WHAT IS EXPECTED: Copy the listing below verbatim, from the line containing "Task: Click the Convert toolbar button" through the line containing "Action: [x=57, y=198]", including both of those lines.

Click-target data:

══════

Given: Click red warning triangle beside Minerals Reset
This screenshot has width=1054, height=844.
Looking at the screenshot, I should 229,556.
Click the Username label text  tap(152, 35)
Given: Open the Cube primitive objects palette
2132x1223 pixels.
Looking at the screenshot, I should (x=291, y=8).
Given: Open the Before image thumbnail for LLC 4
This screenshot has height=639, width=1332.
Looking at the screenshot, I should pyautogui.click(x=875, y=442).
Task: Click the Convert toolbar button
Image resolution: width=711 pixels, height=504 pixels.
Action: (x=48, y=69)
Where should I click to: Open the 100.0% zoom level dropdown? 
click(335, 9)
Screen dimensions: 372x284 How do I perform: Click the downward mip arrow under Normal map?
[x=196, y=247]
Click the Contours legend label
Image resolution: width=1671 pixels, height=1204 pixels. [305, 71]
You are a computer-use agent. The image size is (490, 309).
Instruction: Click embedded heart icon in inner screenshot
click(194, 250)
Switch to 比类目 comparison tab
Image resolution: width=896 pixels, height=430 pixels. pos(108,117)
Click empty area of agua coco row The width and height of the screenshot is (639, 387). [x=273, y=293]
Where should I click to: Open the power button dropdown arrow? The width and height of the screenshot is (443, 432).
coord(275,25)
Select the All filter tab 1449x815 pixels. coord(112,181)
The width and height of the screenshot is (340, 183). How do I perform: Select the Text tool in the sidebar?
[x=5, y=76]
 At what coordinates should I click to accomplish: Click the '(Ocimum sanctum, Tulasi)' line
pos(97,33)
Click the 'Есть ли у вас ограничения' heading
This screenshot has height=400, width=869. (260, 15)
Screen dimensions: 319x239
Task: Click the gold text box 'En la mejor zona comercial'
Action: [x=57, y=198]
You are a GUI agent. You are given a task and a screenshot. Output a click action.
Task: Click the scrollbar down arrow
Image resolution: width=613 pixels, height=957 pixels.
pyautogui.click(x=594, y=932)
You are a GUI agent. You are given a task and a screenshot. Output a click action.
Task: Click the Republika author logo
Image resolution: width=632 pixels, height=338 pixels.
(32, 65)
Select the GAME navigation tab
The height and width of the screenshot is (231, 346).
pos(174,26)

══════

REPLY TO THE TASK:
Task: Click the Convert toolbar button
Image resolution: width=711 pixels, height=504 pixels.
Action: (x=48, y=69)
Where should I click to: Open the 100.0% zoom level dropdown? 
click(335, 9)
Screen dimensions: 372x284 How do I perform: Click the downward mip arrow under Normal map?
[x=196, y=247]
Click the Contours legend label
Image resolution: width=1671 pixels, height=1204 pixels. [305, 71]
You are a computer-use agent. The image size is (490, 309).
Instruction: Click embedded heart icon in inner screenshot
click(194, 250)
Switch to 比类目 comparison tab
Image resolution: width=896 pixels, height=430 pixels. pos(108,117)
Click empty area of agua coco row The width and height of the screenshot is (639, 387). [x=273, y=293]
Where should I click to: Open the power button dropdown arrow? The width and height of the screenshot is (443, 432).
coord(275,25)
Select the All filter tab 1449x815 pixels. coord(112,181)
The width and height of the screenshot is (340, 183). How do I perform: Select the Text tool in the sidebar?
[x=5, y=76]
 At what coordinates should I click to accomplish: Click the '(Ocimum sanctum, Tulasi)' line
pos(97,33)
Click the 'Есть ли у вас ограничения' heading
This screenshot has height=400, width=869. (260, 15)
Screen dimensions: 319x239
Task: Click the gold text box 'En la mejor zona comercial'
Action: [x=57, y=198]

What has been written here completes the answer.